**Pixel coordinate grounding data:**

____

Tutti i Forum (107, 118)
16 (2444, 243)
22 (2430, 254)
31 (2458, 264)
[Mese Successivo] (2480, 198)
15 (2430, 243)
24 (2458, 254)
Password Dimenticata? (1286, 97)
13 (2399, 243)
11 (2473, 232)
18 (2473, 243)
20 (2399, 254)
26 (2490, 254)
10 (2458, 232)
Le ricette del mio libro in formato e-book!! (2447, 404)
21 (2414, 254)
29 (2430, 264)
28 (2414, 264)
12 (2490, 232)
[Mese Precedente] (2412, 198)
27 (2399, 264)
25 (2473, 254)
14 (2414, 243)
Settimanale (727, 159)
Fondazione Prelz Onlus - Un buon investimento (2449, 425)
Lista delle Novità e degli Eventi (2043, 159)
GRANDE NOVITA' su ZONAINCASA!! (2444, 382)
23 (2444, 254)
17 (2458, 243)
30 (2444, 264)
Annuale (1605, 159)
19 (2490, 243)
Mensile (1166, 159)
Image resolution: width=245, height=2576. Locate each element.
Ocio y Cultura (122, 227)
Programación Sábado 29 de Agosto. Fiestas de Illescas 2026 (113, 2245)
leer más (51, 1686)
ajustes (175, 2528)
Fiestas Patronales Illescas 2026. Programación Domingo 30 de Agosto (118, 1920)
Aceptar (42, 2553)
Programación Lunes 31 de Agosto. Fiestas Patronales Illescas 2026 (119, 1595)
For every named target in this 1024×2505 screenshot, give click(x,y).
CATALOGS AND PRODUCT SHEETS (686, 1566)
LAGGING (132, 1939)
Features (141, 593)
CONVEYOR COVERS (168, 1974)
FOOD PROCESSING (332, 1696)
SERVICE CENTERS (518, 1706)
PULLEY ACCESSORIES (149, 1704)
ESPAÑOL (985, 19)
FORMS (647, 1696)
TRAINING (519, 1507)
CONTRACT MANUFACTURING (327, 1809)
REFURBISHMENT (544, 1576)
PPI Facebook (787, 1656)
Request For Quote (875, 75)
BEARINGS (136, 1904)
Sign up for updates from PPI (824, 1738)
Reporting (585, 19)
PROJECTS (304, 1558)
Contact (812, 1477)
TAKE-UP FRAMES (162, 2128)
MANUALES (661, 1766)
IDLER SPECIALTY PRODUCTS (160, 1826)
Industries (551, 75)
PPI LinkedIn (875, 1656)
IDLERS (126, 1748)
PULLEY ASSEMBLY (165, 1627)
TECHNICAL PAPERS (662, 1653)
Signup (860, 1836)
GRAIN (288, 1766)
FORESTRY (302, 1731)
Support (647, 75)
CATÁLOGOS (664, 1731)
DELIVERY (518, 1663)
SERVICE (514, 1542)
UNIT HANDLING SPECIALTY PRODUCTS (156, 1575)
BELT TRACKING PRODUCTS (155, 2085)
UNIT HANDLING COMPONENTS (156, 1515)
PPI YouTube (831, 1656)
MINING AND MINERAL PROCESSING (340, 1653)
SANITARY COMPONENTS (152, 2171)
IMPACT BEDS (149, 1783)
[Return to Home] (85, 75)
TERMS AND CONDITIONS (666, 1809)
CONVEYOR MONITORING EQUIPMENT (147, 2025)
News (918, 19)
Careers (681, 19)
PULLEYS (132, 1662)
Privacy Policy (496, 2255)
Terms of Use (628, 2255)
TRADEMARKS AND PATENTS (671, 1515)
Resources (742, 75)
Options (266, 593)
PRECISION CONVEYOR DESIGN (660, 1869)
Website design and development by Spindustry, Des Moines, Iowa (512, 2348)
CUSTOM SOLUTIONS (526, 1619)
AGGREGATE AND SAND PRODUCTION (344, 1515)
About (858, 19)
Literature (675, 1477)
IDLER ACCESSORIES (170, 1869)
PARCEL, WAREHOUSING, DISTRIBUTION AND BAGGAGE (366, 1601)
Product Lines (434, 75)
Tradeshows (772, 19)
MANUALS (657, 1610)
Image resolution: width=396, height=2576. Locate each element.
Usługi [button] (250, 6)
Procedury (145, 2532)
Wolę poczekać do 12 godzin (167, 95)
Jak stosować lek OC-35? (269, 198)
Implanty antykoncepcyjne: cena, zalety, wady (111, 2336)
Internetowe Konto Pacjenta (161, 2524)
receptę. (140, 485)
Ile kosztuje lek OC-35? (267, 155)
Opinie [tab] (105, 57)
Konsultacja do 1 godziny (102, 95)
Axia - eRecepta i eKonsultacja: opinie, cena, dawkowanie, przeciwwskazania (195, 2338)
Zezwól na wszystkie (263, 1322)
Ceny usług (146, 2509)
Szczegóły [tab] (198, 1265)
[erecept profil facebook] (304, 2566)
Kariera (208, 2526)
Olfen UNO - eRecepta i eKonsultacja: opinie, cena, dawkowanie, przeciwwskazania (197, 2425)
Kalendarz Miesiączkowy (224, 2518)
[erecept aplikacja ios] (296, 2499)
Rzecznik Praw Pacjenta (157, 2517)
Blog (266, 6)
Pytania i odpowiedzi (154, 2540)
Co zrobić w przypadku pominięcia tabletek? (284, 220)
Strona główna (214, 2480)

____

**Task objective:** Your reply should hold every line from the data that contains "Illescas", copied in full.

**Solved problem:**
Programación Sábado 29 de Agosto. Fiestas de Illescas 2026 (113, 2245)
Fiestas Patronales Illescas 2026. Programación Domingo 30 de Agosto (118, 1920)
Programación Lunes 31 de Agosto. Fiestas Patronales Illescas 2026 (119, 1595)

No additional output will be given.